The learned judges expounded that, "We are of the considered view that when the executive deals with natural resources, like spectrum, which belongs to the people of this country, Parliament should know how the nation's wealth has been dealt with by the executive… and while dealing with a natural resource belonging to the people of this country, the court has to give a purposive interpretation to Article 149 of the Constitution." Article 149 of the Constitution deals with the duties and powers of CAG.
In all fairness, the Supreme Court has also held that CAG can examine the accounts of the service providers for the limited purpose of ascertaining whether the Union is getting its due share of the revenue. The court has clarified that CAG cannot carry out any "statutory audit" or "performance audit" of the service providers' accounts. The order was not surprising since CAG was already auditing the accounts of Delhi's discoms, and courts had not stayed the process. Further, CAG had already inspected the books of some privatised airports.

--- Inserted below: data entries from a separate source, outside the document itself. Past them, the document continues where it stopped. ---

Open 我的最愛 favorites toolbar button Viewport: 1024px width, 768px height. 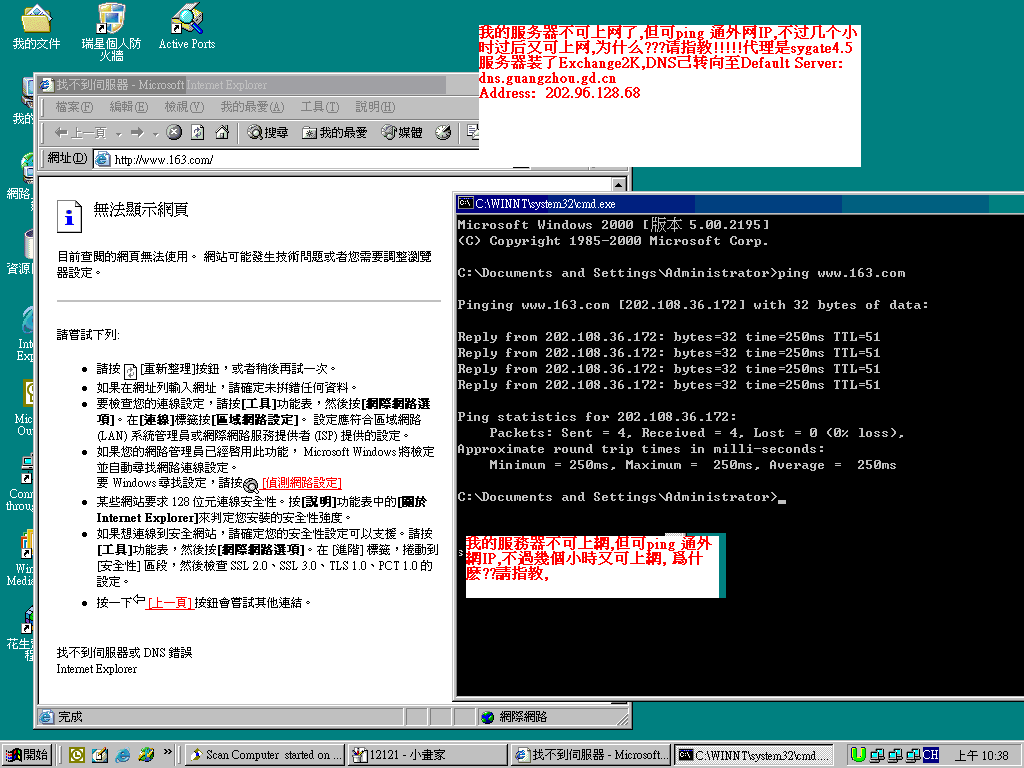[x=334, y=133]
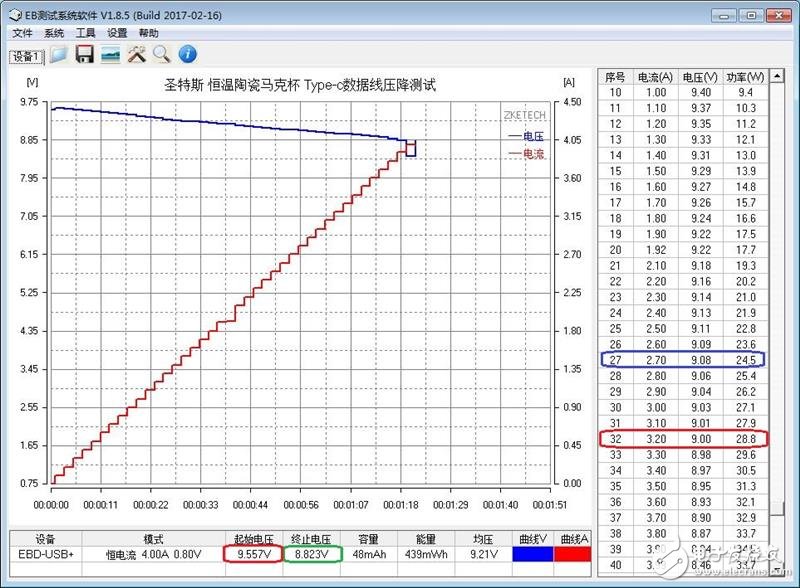Select row 27 in the data table

680,360
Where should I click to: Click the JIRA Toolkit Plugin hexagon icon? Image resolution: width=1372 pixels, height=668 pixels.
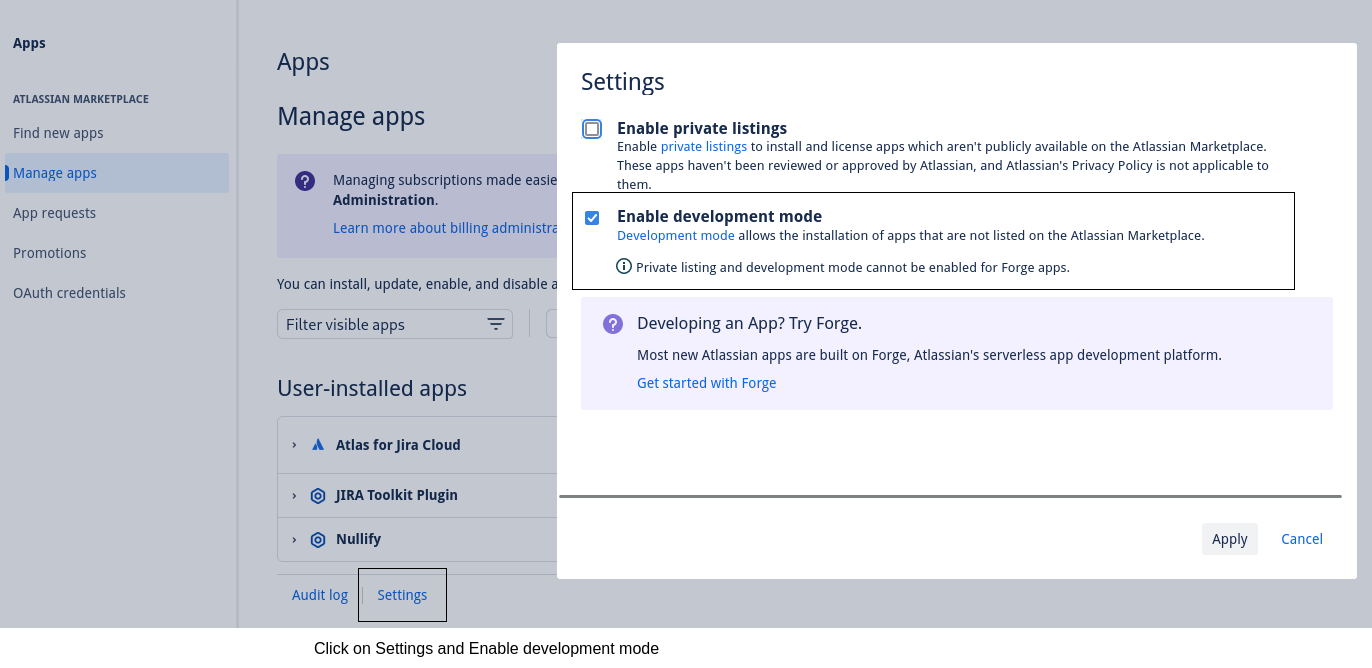click(318, 495)
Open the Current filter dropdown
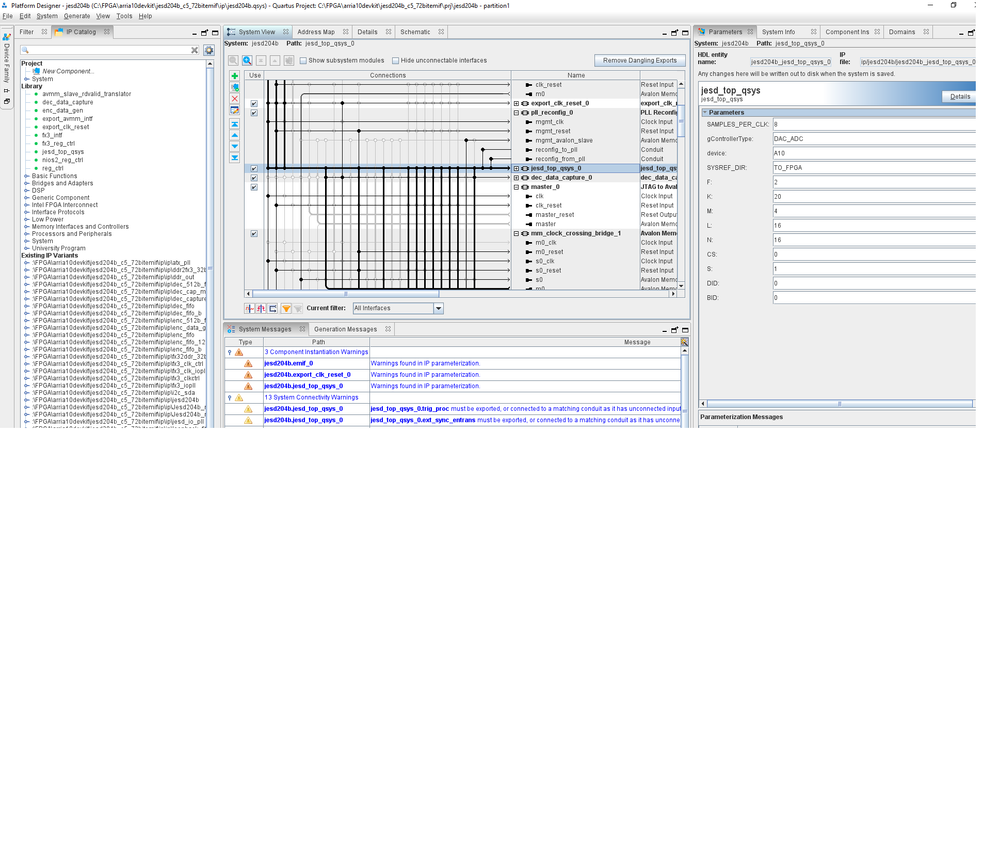 click(438, 309)
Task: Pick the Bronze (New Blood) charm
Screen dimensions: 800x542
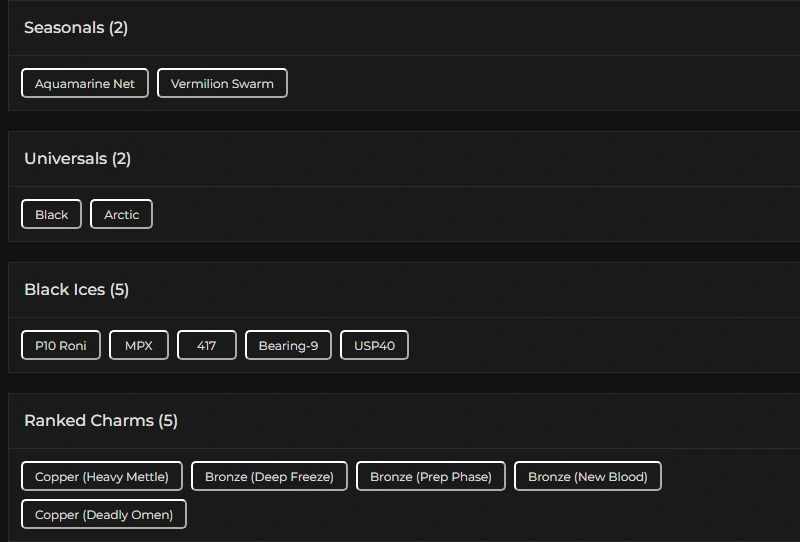Action: tap(588, 476)
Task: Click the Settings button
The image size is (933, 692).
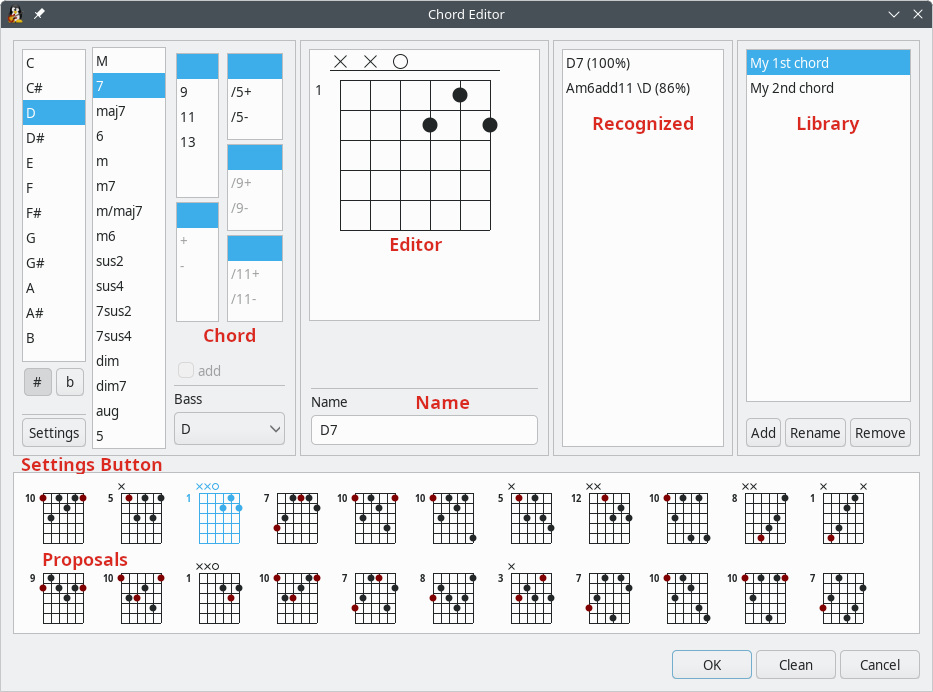Action: click(54, 433)
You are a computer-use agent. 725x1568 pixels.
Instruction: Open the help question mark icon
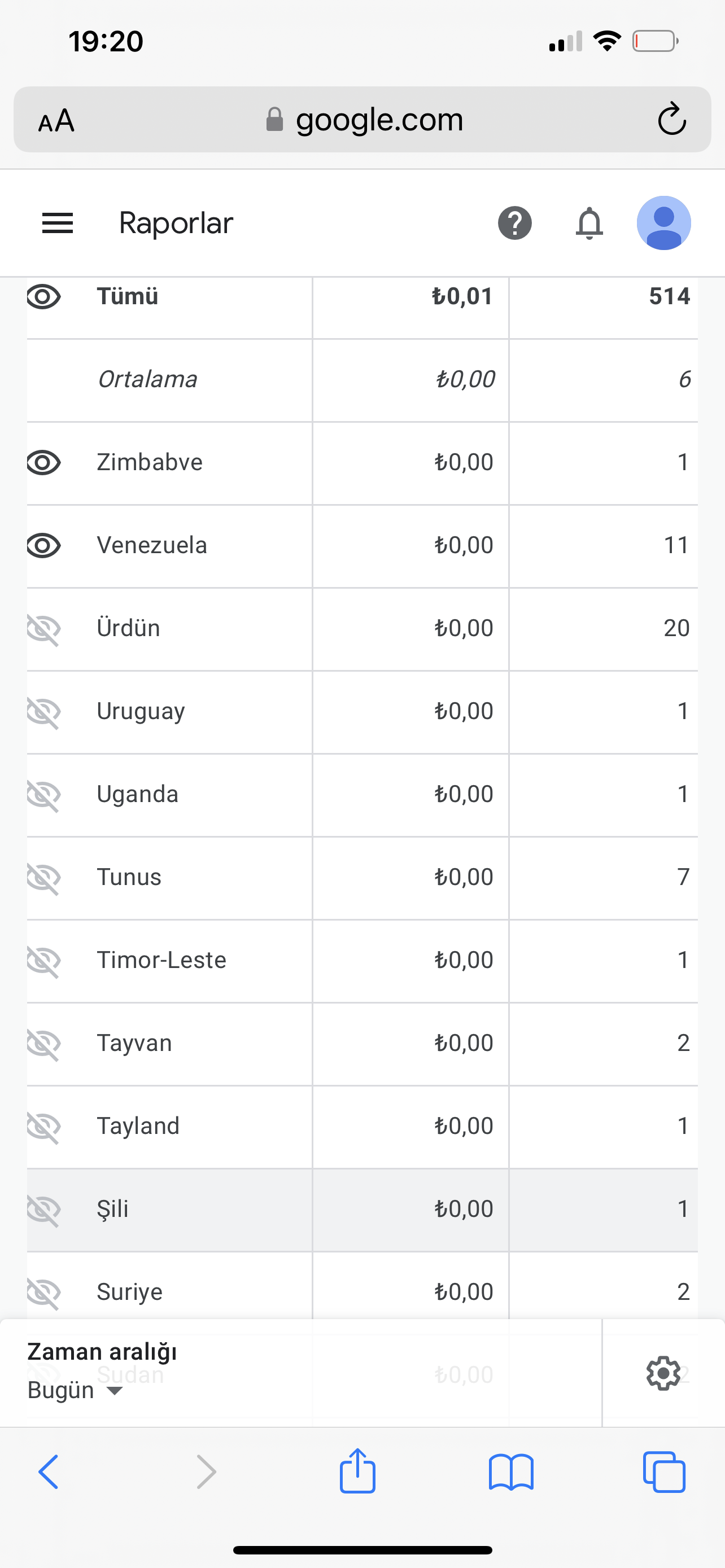(515, 224)
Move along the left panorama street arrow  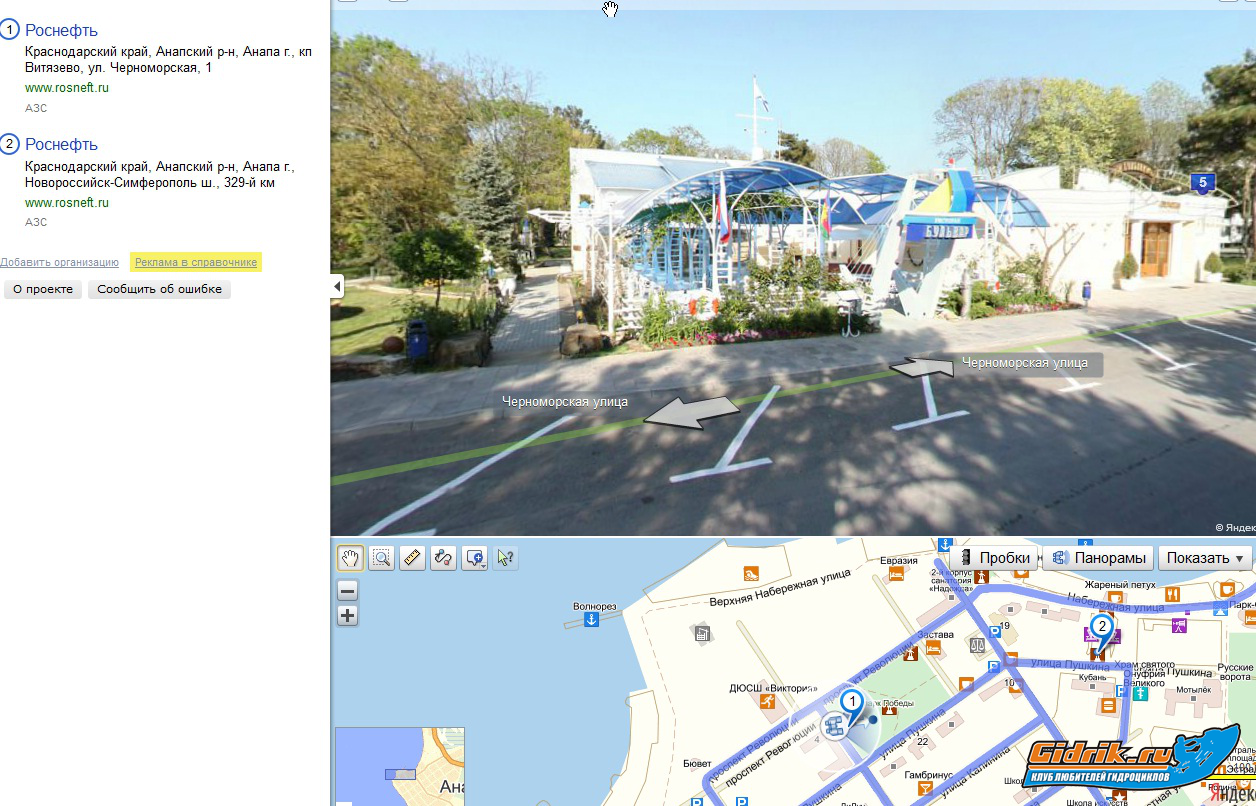point(692,411)
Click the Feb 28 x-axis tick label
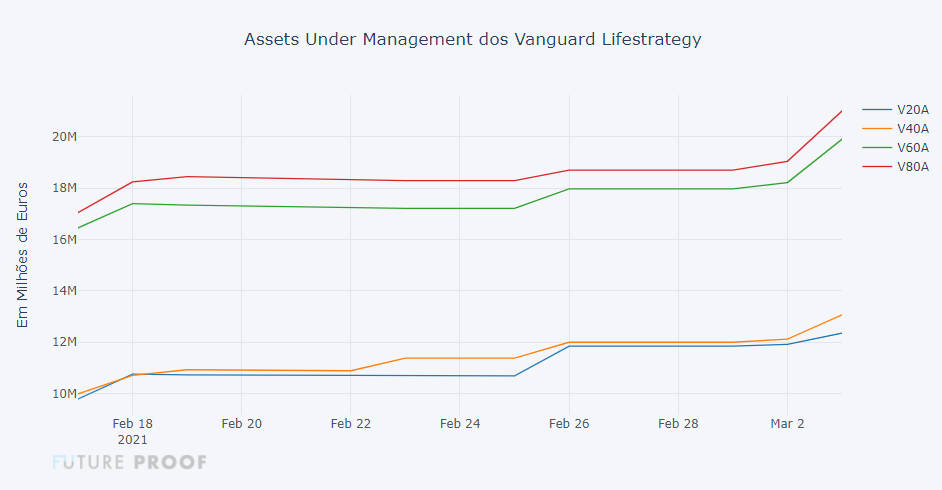 click(678, 424)
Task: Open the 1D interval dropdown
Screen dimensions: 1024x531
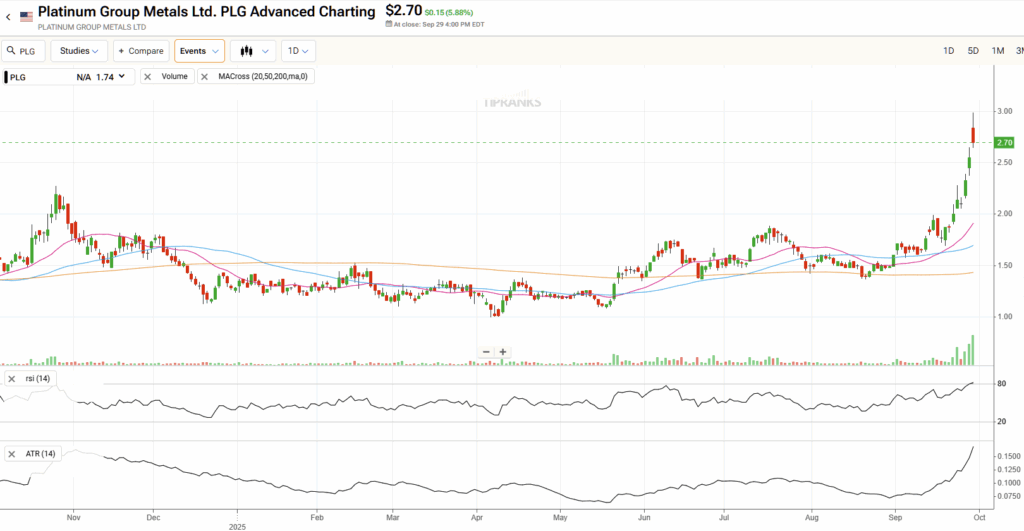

The lordships, in their wisdom, could possibly see the blurring of roles between the state and private sector. They would have been swayed by the notion that PPPs are often structured to evade accountability; and that civil society distrusts both politics and business. Moreover, both the government and Supreme Court do not think much of the veracity of audits done by private auditors, for which the audit profession has much to blame itself for - from Enron in the US to Satyam in India. So far as sector regulators are concerned, clearly, the prevailing view is that they have not yet demonstrated sufficient confidence in upholding the interests of the public.
However, most reactions from the media, the corporate sector and independent analysts have tended to converge on the point of view that the judgment is an unnecessary extension of the tentacles of the state and can even be construed as jurisdictional overreach.
The concerns are manifold.
The Supreme Court seems, for all practical purposes, to have given the green light to CAG to audit any private entity that might have any remote connection with the consolidated fund of India or any entity that remotely deals with any public good, be it toll collections from a national highway or the profit-share from a gas field or an airport. That is, all PPPs can now be audited by CAG. CAG can audit not only where the state in involved, but even its "instrumentalities". This means any parastatal entity, such as PSUs, if they enter into a joint-venture or PPP contract with a private party, could technically be inflicted with a CAG audit on the private entity. The point can be further stretched that any taxpayer entity (income, excise, customs, et al) can in future be audited by CAG since the idea is to make sure the nation gets its due share of revenues. This introduces "regulatory uncertainty", because business entities will remain clueless as to who has the final word on its accounts - its statutory auditors, special auditors under the contract, the regulator or CAG?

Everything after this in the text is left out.